Son innumerables los productos procesados que contienen aceite de palma entre sus ingredientes. Los dulces, la bollería industrial, la margarina, los alimentos precocinados, la crema de cacao o las patatas fritas son algunos claros ejemplos. Es cierto eso de que la mayoría de los productos que nos parecen riquísimos, contienen ingredientes nada saludables. Debemos tener especial cuidado con el consumo de aceite de palma, ya que algunos estudios aseguran que afecta al aumento del colesterol y al riesgo de sufrir enfermedades cardiovasculares.

Por suerte, en los últimos años se está creando consciencia sobre los efectos negativos de este tipo de aceite en nuestra salud. Tanto es así que muchas cadenas de supermercados han dejado de comercializar productos que contengan este ingrediente; así como muchas fábricas lo han sustituido por otro tipo de aceite vegetal.

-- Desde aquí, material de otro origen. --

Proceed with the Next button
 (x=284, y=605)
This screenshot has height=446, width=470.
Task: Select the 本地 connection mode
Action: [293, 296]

¿De dónde viene el aceite de palma?

Es muy desconocido su origen, pero se produce a partir de los frutos de la palma africana (Elaeis guineensis) que se extraen de países como Brasil o Tailandia. Es un aceite que no solo usamos para consumo alimenticio, sino que la industria cosmética o farmacéutica también lo utiliza para la creación de cremas y productos de belleza.

El principal problema del aceite de palma es su composición. Está hecho de un 50% de grasas saturadas, que son las que están vinculadas con problemas cardiovasculares y las que aumentan el colesterol malo (LDL) y reducen el bueno (HDL).
Debemos entender también que el aceite de palma no es tóxico o nocivo para el organismo, tan solo debemos controlar su consumo para evitar problemas de salud.

Los productos procesados, los mayores afectados

Para huir del aceite de palma, o al menos reducir su consumo, es importante que ingiramos alimentos en su forma más natural posible. Al evitar todo lo que venga directamente de fábrica, no tendremos ningún riesgo de tomarlo. Las salsas, los snacks dulces y salados, los helados, las galletas, los bombones y un largo etcétera están en la “lista negra”. Apuesta por tomar alimentos frescos y evitar la comida rápida o “basura”. Así no solo huyes del aceite de palma,sino que también lo haces de las excesivas calorías, sodio o azúcares.

Te ayudará bastante leer las etiquetas nutricionales y su listado de ingredientes. Escoge mejor aquellos alimentos que contengan aceite de oliva o cualquier otro tipo de grasa insaturada.